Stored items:
******

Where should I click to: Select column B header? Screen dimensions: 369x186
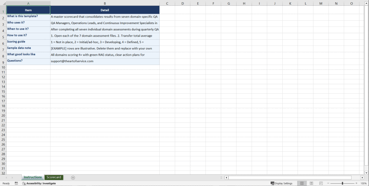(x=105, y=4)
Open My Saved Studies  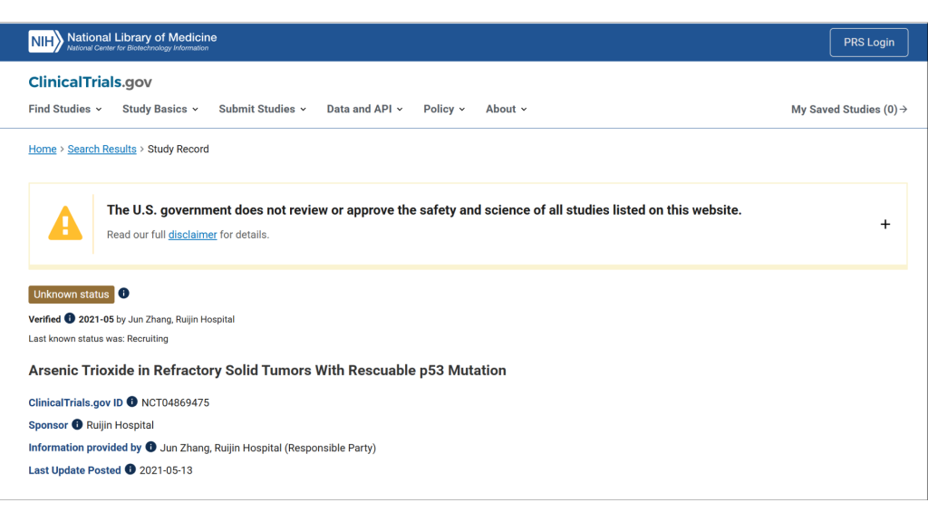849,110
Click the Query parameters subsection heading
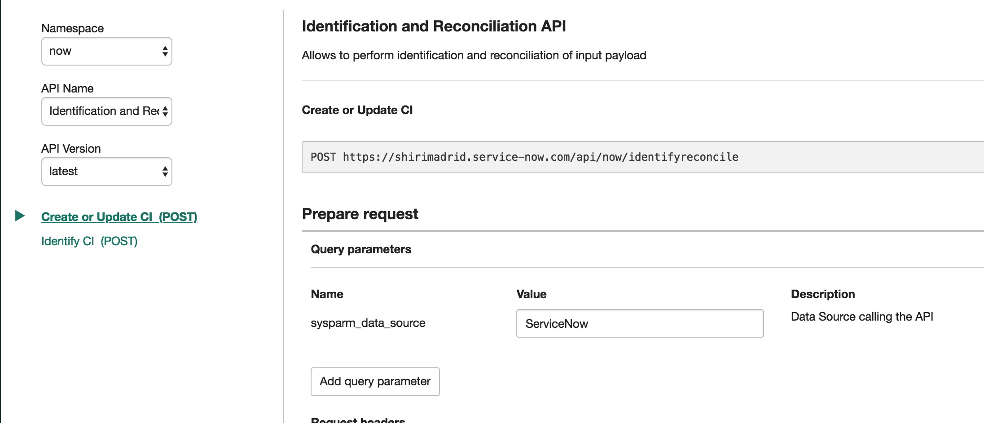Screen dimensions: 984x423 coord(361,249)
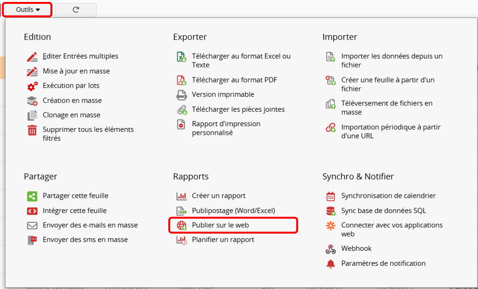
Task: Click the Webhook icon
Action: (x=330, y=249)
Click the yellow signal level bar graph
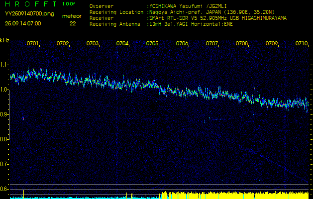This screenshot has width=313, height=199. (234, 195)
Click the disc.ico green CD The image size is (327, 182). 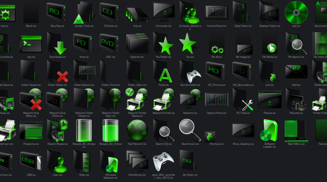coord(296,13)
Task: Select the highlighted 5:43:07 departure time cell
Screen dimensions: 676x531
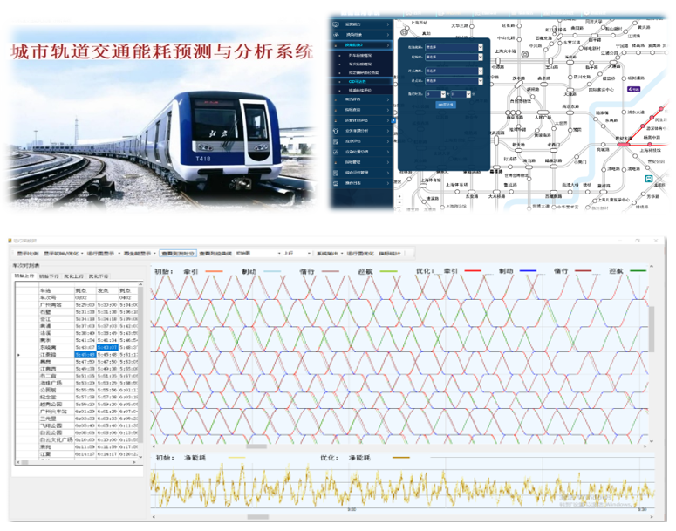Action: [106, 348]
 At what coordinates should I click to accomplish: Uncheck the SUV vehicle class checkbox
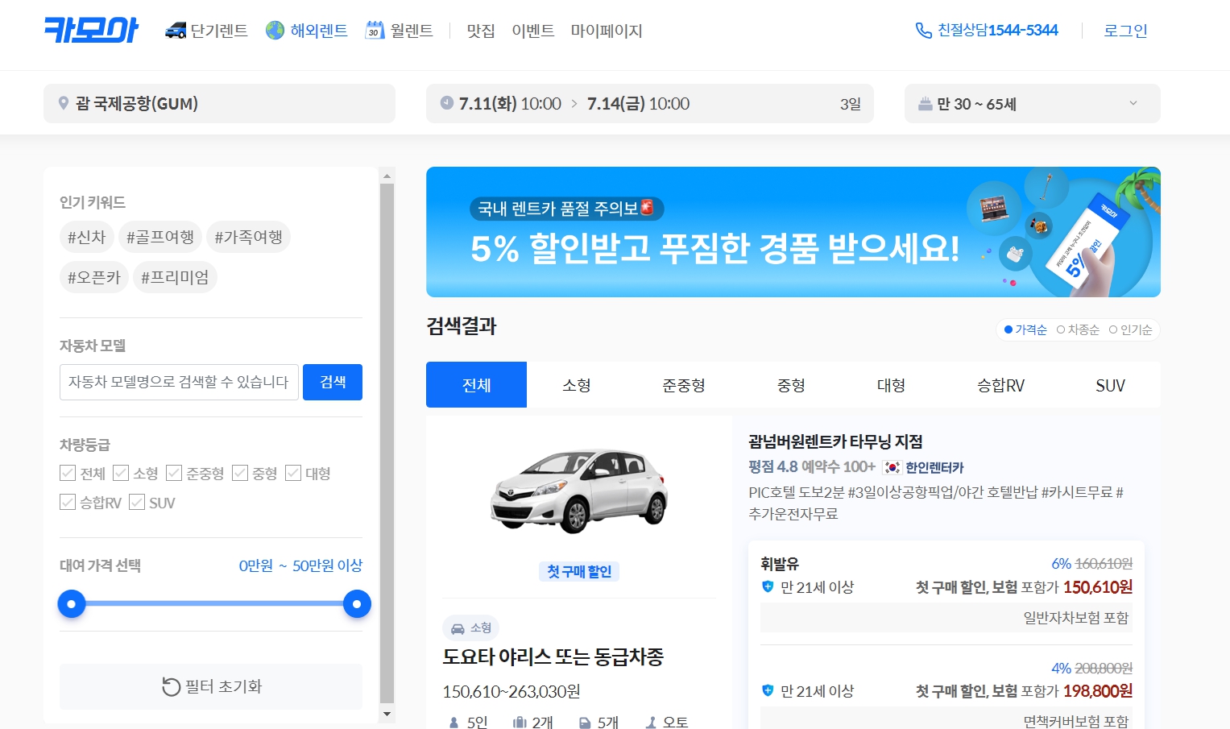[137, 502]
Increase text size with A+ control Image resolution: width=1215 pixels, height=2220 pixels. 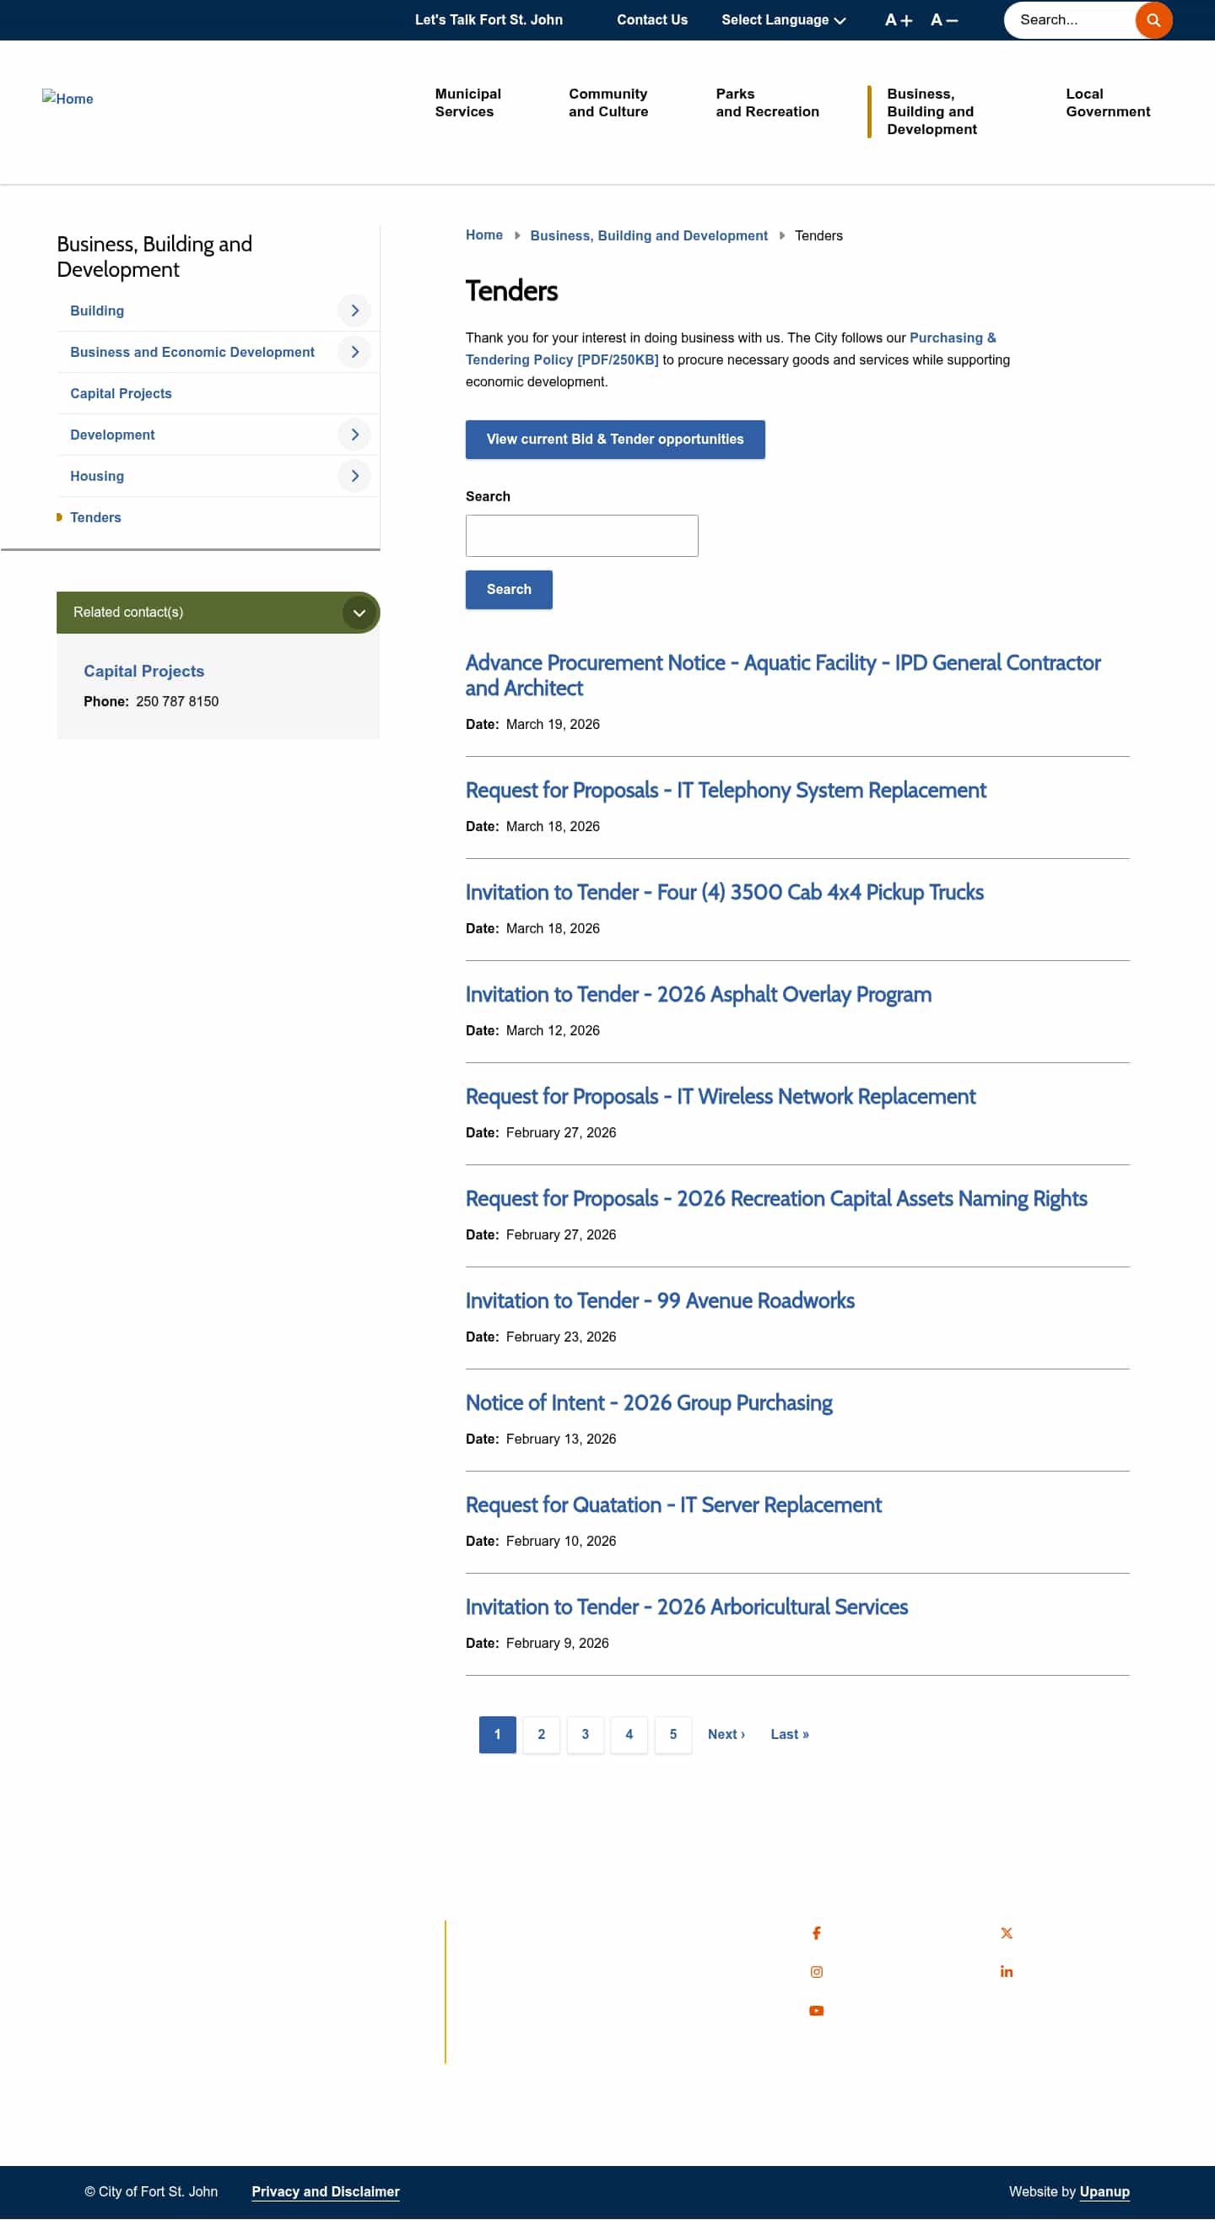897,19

******

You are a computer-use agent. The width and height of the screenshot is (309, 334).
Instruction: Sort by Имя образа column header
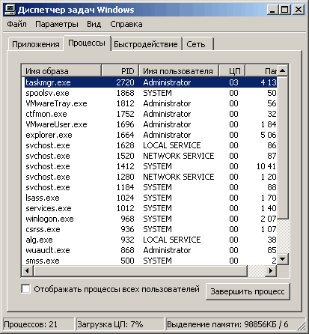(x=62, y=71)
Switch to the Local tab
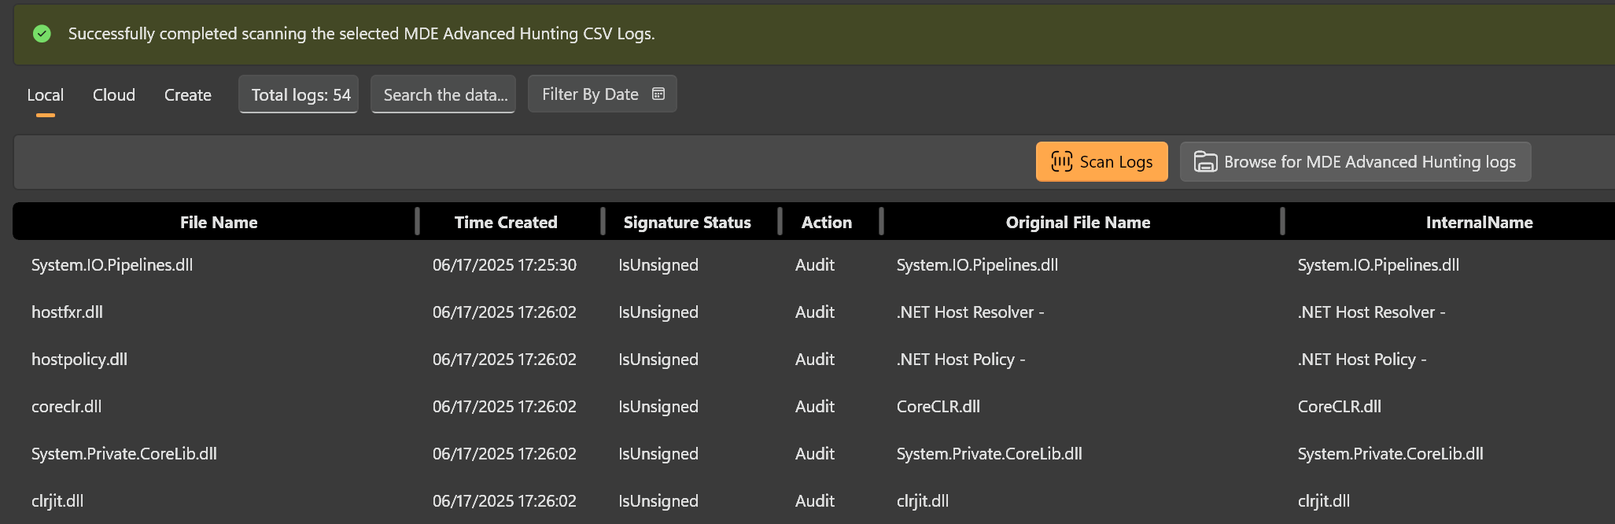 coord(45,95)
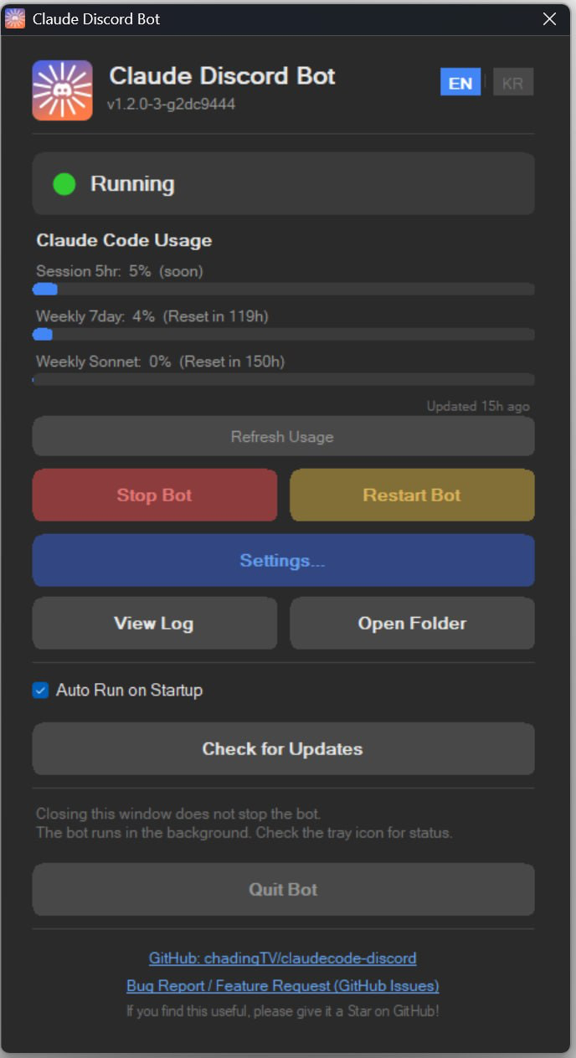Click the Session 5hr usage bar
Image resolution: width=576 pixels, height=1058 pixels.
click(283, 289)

******

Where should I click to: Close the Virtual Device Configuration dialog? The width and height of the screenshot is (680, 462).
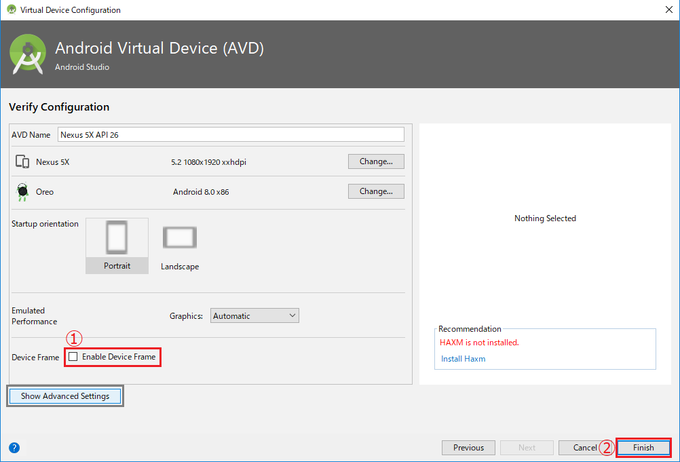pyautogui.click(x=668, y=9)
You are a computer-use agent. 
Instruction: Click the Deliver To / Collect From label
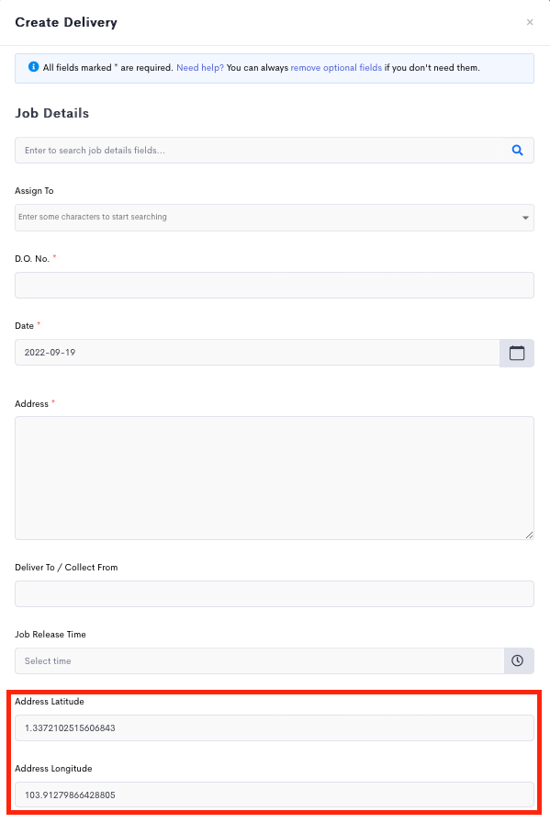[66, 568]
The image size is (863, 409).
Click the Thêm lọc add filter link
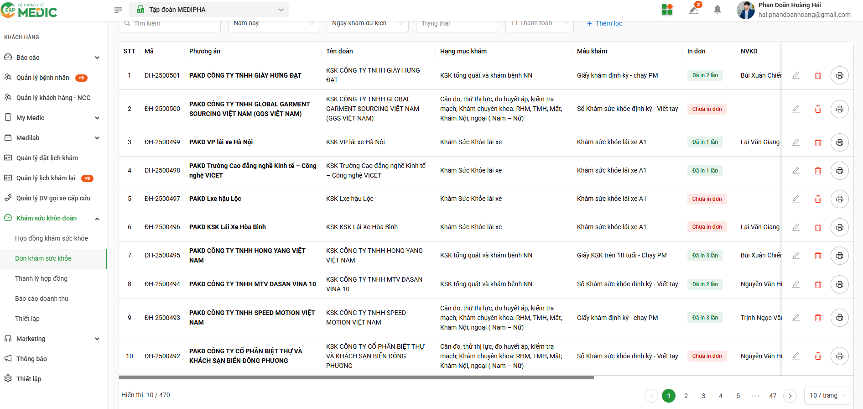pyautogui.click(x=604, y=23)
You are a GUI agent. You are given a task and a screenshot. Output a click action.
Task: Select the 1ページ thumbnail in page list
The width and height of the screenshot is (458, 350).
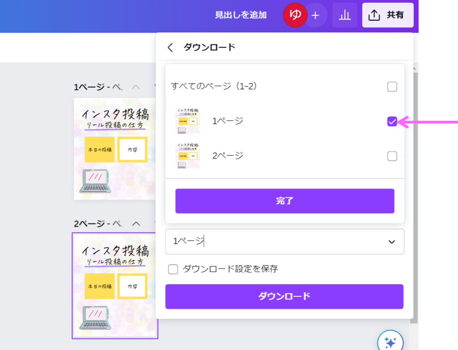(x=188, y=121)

******

The answer must consist of every line above that holds the string "computer", copied exactly.

You are a computer-use agent. The width and height of the screenshot is (309, 334).
You are a computer-use agent. 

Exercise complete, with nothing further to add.